Records from a data collection:
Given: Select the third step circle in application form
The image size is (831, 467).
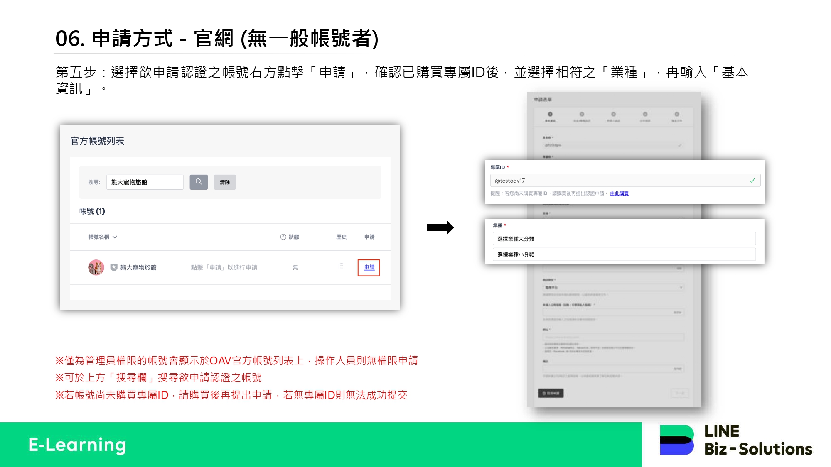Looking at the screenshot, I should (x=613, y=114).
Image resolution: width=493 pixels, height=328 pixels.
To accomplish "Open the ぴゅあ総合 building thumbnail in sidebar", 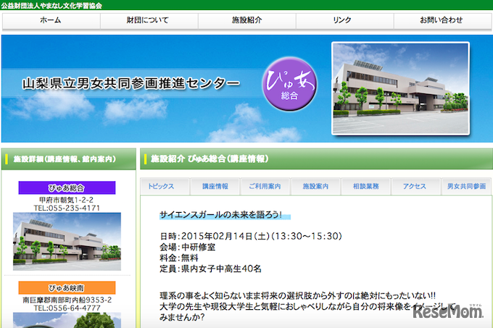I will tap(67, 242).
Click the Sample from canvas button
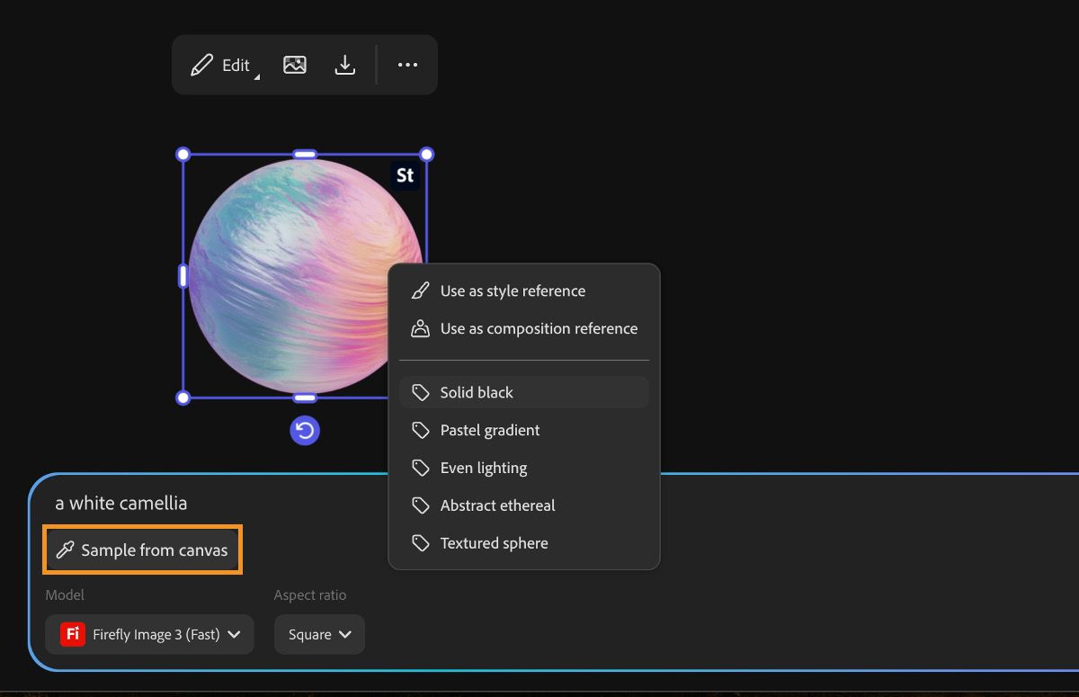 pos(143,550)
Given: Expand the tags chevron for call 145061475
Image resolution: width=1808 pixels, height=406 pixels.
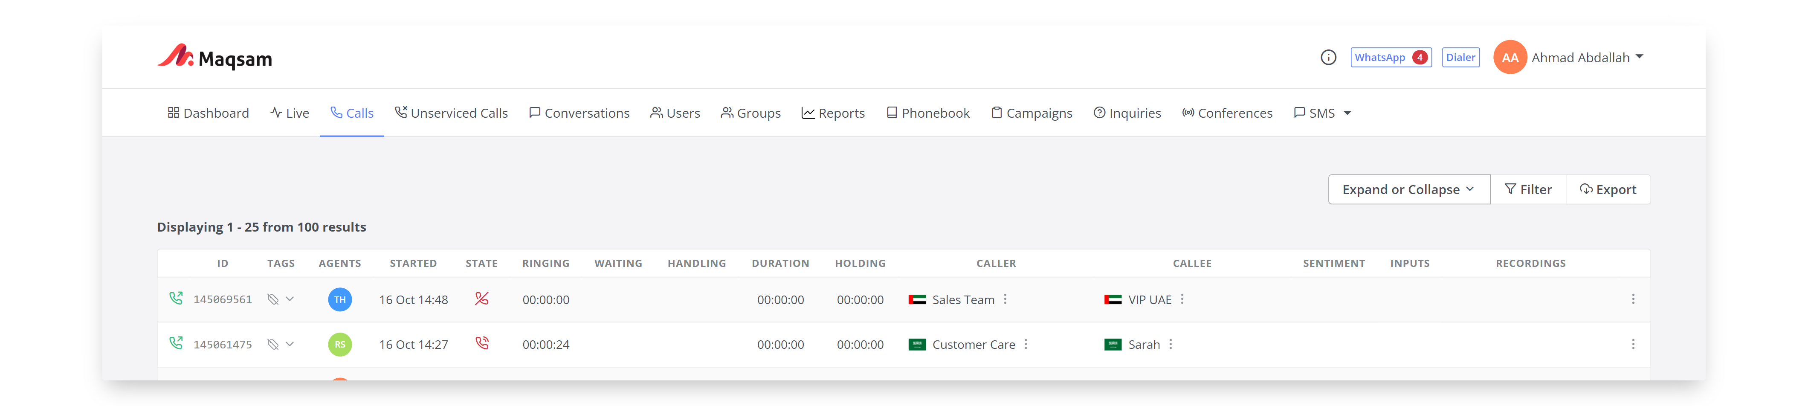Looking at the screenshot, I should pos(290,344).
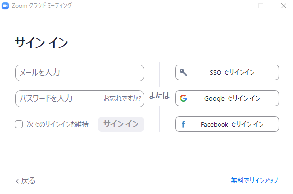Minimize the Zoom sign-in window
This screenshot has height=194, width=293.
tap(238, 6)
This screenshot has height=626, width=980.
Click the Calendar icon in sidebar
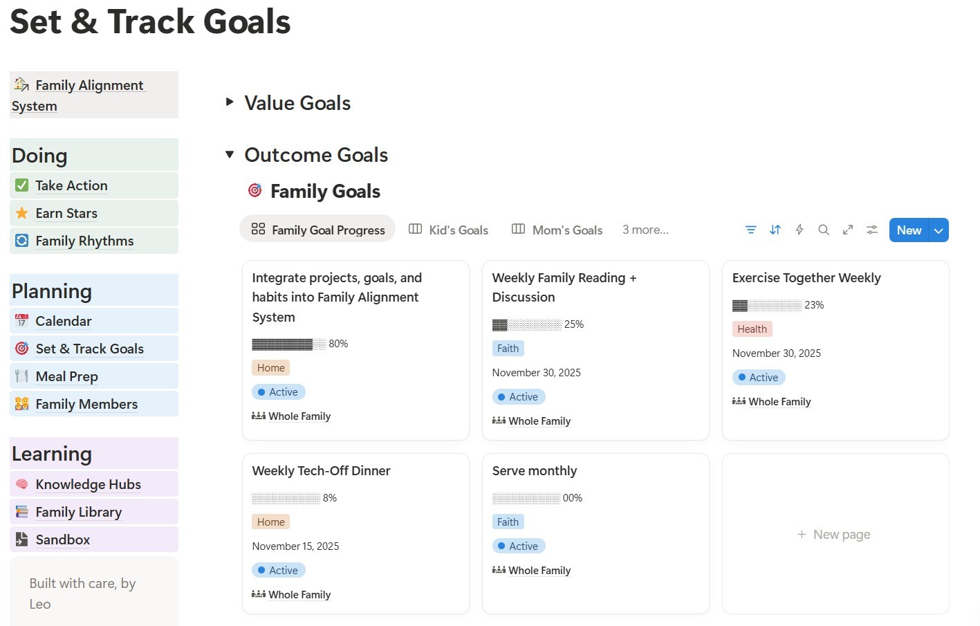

> **Objective**
Revise the records from the line with "This screenshot has height=626, width=980." through the end of the records, replacing "Calendar" with "Inbox" and keeping everything else the same. Leave the pictures out of your answer.

> **Problem solution**
This screenshot has height=626, width=980.
Click the Inbox icon in sidebar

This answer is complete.